# EXERCISE OBJECTIVE:
Repeat every entry, word for word, leaving no line out.

::: EXERCISE INPUT :::

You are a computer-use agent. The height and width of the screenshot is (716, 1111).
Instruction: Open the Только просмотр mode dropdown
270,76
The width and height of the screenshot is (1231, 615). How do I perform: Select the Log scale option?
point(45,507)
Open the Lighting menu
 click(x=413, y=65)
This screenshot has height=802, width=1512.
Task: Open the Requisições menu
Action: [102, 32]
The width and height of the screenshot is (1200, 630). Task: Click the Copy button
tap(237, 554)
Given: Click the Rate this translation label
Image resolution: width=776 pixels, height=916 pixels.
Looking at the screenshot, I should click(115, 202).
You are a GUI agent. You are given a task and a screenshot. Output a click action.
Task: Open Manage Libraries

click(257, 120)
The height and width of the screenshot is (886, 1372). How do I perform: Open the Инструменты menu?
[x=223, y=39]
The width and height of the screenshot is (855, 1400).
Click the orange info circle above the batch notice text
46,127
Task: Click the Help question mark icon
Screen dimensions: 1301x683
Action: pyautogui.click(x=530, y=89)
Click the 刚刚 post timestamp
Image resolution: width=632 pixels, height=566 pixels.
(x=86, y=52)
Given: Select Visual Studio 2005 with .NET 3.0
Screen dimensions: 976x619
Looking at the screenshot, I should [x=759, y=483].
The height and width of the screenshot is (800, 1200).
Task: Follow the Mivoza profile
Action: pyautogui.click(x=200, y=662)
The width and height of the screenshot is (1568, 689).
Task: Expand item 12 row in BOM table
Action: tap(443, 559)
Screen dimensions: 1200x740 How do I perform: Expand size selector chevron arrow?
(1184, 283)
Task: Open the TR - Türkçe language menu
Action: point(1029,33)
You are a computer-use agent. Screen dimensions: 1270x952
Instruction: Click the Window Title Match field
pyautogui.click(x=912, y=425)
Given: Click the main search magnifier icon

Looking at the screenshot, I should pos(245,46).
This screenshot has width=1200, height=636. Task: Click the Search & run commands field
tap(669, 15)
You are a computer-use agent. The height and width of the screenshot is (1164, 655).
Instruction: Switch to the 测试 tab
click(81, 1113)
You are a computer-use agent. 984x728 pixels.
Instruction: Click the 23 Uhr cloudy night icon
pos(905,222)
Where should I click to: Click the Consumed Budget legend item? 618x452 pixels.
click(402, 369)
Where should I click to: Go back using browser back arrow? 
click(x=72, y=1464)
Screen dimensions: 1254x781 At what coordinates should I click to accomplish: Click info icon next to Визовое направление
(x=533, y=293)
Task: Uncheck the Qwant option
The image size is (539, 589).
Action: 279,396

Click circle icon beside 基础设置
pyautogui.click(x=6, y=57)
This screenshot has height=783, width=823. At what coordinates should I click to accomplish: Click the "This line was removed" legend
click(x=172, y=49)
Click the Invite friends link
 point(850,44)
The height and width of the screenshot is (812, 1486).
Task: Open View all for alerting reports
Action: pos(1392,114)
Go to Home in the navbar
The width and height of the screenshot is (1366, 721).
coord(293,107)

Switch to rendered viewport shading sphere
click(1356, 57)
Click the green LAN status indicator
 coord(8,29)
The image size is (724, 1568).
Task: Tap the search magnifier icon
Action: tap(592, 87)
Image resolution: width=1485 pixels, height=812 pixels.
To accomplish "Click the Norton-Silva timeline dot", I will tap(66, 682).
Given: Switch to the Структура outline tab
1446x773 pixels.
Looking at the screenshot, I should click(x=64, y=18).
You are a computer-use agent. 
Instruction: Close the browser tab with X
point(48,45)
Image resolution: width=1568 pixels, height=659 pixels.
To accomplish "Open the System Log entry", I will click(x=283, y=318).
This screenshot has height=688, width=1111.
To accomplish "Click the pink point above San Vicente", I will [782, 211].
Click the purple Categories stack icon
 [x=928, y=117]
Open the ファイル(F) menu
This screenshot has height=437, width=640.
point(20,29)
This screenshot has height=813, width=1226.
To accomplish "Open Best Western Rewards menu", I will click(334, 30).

:::

# FINAL ANSWER:
You are a computer-use agent. The height and width of the screenshot is (716, 1111).
Instruction: Open the Только просмотр mode dropdown
270,76
The width and height of the screenshot is (1231, 615). How do I perform: Select the Log scale option?
point(45,507)
Open the Lighting menu
 click(x=413, y=65)
This screenshot has height=802, width=1512.
Task: Open the Requisições menu
Action: [102, 32]
The width and height of the screenshot is (1200, 630). Task: Click the Copy button
tap(237, 554)
Given: Click the Rate this translation label
Image resolution: width=776 pixels, height=916 pixels.
Looking at the screenshot, I should click(115, 202).
You are a GUI agent. You are given a task and a screenshot. Output a click action.
Task: Open Manage Libraries

click(257, 120)
The height and width of the screenshot is (886, 1372). How do I perform: Open the Инструменты menu?
[x=223, y=39]
The width and height of the screenshot is (855, 1400).
Click the orange info circle above the batch notice text
46,127
Task: Click the Help question mark icon
Screen dimensions: 1301x683
Action: pyautogui.click(x=530, y=89)
Click the 刚刚 post timestamp
Image resolution: width=632 pixels, height=566 pixels.
(x=86, y=52)
Given: Select Visual Studio 2005 with .NET 3.0
Screen dimensions: 976x619
Looking at the screenshot, I should [x=759, y=483].
The height and width of the screenshot is (800, 1200).
Task: Follow the Mivoza profile
Action: pyautogui.click(x=200, y=662)
The width and height of the screenshot is (1568, 689).
Task: Expand item 12 row in BOM table
Action: tap(443, 559)
Screen dimensions: 1200x740 How do I perform: Expand size selector chevron arrow?
(1184, 283)
Task: Open the TR - Türkçe language menu
Action: point(1029,33)
You are a computer-use agent. Screen dimensions: 1270x952
Instruction: Click the Window Title Match field
pyautogui.click(x=912, y=425)
Given: Click the main search magnifier icon

Looking at the screenshot, I should pos(245,46).
This screenshot has width=1200, height=636. Task: Click the Search & run commands field
tap(669, 15)
You are a computer-use agent. The height and width of the screenshot is (1164, 655).
Instruction: Switch to the 测试 tab
click(81, 1113)
You are a computer-use agent. 984x728 pixels.
Instruction: Click the 23 Uhr cloudy night icon
pos(905,222)
Where should I click to: Click the Consumed Budget legend item? 618x452 pixels.
click(402, 369)
Where should I click to: Go back using browser back arrow? 
click(x=72, y=1464)
Screen dimensions: 1254x781 At what coordinates should I click to accomplish: Click info icon next to Визовое направление
(x=533, y=293)
Task: Uncheck the Qwant option
The image size is (539, 589).
Action: 279,396

Click circle icon beside 基础设置
pyautogui.click(x=6, y=57)
This screenshot has height=783, width=823. At what coordinates should I click to accomplish: Click the "This line was removed" legend
click(x=172, y=49)
Click the Invite friends link
 point(850,44)
The height and width of the screenshot is (812, 1486).
Task: Open View all for alerting reports
Action: pos(1392,114)
Go to Home in the navbar
The width and height of the screenshot is (1366, 721).
coord(293,107)

Switch to rendered viewport shading sphere
click(1356, 57)
Click the green LAN status indicator
 coord(8,29)
The image size is (724, 1568).
Task: Tap the search magnifier icon
Action: tap(592, 87)
Image resolution: width=1485 pixels, height=812 pixels.
To accomplish "Click the Norton-Silva timeline dot", I will tap(66, 682).
Given: Switch to the Структура outline tab
1446x773 pixels.
Looking at the screenshot, I should click(x=64, y=18).
You are a computer-use agent. 
Instruction: Close the browser tab with X
point(48,45)
Image resolution: width=1568 pixels, height=659 pixels.
To accomplish "Open the System Log entry", I will click(x=283, y=318).
This screenshot has height=688, width=1111.
To accomplish "Click the pink point above San Vicente", I will [782, 211].
Click the purple Categories stack icon
 [x=928, y=117]
Open the ファイル(F) menu
This screenshot has height=437, width=640.
point(20,29)
This screenshot has height=813, width=1226.
To accomplish "Open Best Western Rewards menu", I will click(334, 30).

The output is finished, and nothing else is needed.